In the extra chapter “A Book of Verse”, appended to the 1990 re-issue of Sanders’ satiric memoir ‘Tales of Beatnik Glory‘, Sanders recounts the experience of discovering Allen Ginsberg‘s “Howl and Other Poems” as a teenage boy in 1957. Refering to himself in the third person, he says of the days following: “When he returned to school the next day he was a changed person. ‘Holy holy holy holy holy holy’, he must have chanted that word, in long continuous singsong sentences, at least four or five thousand times a day. He felt great. Every care assumed before evaporated. He read the poem to anybody who would listen and got into trouble almost immediately.” School officials’ admonitions to stay away from such “despicable ravings of a homo” were ignored, and before the year was up he’d be suspended for refusing to stop bringing “filth” onto school property.

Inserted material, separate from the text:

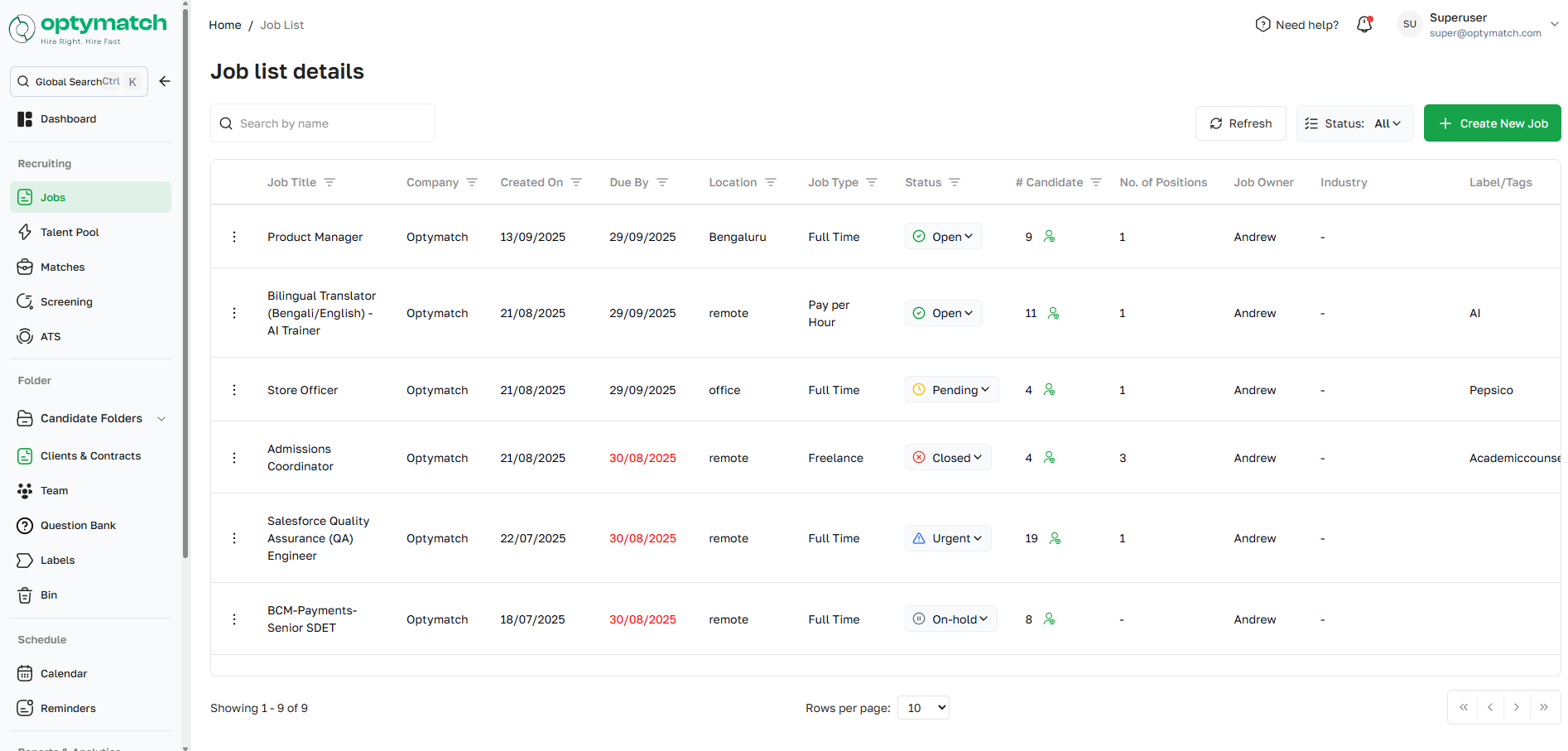This screenshot has width=1568, height=751.
Task: Change Store Officer status from Pending
Action: pos(952,390)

Ginsberg’s work, then, had a profound impact on the young seventeen year-old, showing him that he had more options than those carefully laid before him by his family: go to law school like his uncle Milton, or work in his father’s dry goods store. After graduating from high school, he and a friend “got really loaded and then said goodbye. ‘I’m going to New York to become a poet.’ “

Sanders founded the Fugs in 1964 with Tuli Kupferberg. Their music was a literate-tone folk/rock: they “chanted poetry, wrote songs and did a lot of partying” (the name came from the “fornicatory euphemism Norman Mailer had utilized in his novel, “The Naked and the Dead”). They created the Fugs because it was “better than working or graduate school, and it gave us a modest hope of earning our livelihood from art.”

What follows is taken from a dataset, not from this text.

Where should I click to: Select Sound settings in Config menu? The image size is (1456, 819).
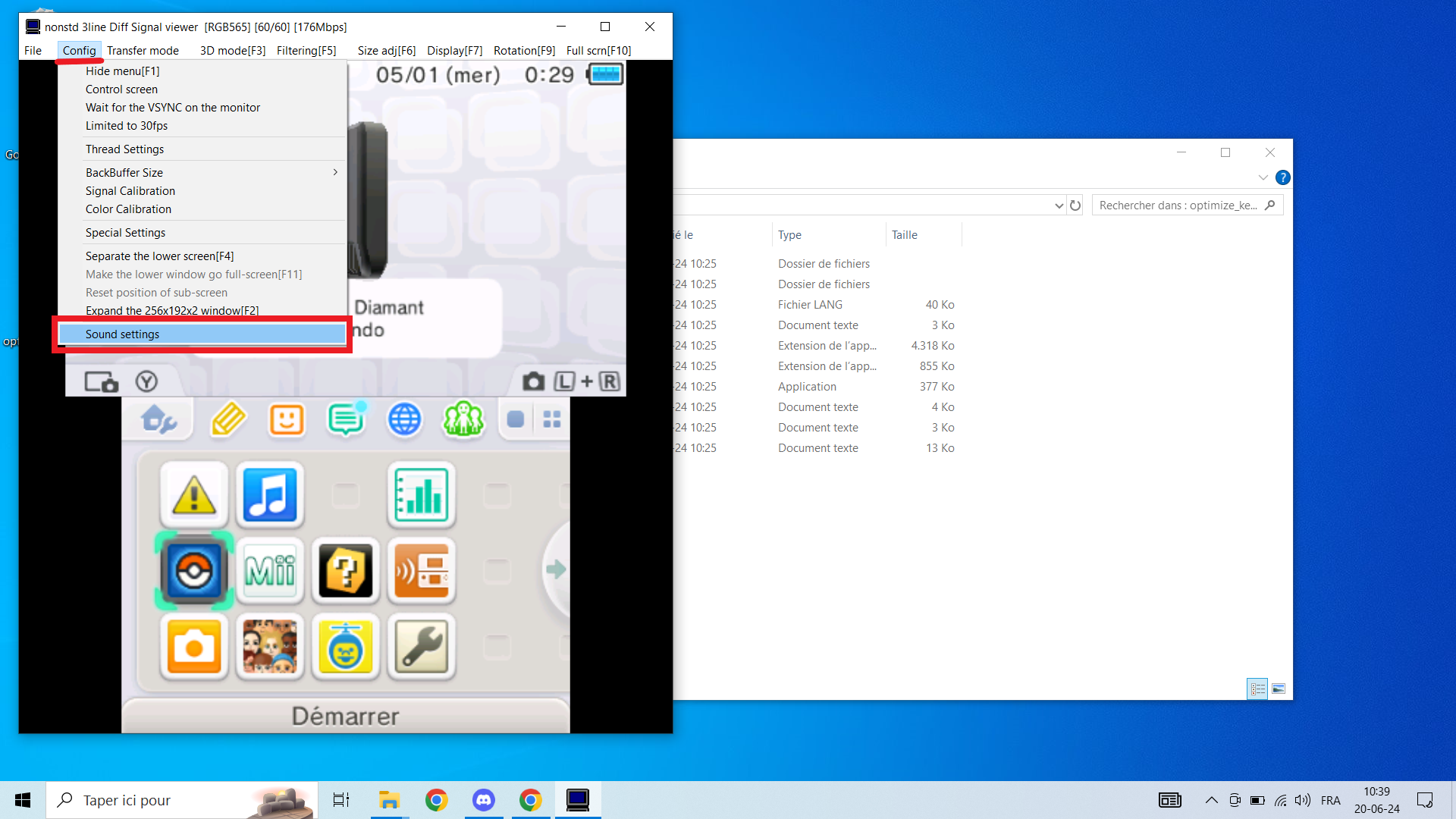(123, 334)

Among his other ventures in the 60’s were the Peace Eye Bookstore on East 10th Street in Manhattan, and a journal called “Fuck You: A Magazine of the Arts.” Other books include ‘The Family’ about the Manson family and ‘Hymn to the Rebel Cafe’. In the late 90’s he presented his “Amazing Grace” project at St. Mark’s Church in the East Village; this involved many poets, singers and other creative people contributing verses to the old gospel song. He lives in Woodstock, New York, where he publishes The Woodstock Journal, a community newspaper with poetry and art.